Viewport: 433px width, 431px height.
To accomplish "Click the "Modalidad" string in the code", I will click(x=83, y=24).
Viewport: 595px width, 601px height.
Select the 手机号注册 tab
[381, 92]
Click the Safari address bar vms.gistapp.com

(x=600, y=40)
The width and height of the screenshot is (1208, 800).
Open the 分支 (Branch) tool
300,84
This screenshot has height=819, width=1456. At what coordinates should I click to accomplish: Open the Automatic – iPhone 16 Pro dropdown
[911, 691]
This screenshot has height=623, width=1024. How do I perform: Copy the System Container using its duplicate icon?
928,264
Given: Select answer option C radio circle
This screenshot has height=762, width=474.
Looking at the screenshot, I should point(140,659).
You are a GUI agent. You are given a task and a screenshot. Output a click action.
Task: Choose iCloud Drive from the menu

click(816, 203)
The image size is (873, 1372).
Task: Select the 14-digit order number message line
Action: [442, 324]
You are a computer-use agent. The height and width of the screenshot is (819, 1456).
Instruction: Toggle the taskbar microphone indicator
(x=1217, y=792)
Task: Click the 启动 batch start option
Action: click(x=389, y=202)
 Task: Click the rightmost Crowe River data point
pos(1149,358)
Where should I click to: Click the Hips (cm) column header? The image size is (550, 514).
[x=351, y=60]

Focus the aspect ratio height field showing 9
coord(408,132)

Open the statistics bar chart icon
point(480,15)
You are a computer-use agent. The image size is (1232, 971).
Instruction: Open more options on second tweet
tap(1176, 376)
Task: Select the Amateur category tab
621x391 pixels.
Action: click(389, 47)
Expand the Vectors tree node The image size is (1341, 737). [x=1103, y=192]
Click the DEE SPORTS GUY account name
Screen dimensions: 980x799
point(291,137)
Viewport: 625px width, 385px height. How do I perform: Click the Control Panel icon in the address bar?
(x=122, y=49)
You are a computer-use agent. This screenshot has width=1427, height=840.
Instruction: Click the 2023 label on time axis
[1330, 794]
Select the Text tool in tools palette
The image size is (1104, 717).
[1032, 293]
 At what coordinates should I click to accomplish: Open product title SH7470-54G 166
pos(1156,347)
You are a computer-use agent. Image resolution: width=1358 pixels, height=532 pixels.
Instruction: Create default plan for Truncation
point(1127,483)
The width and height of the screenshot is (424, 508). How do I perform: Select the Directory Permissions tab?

● The task
Report every line of the records above that contains the word "Select". Case counts.

● Written reply
Select the 手机号注册 tab
Given: Select answer option C radio circle
Task: Select the 14-digit order number message line
Task: Select the Amateur category tab
Select the Text tool in tools palette
The width and height of the screenshot is (424, 508). How do I perform: Select the Directory Permissions tab?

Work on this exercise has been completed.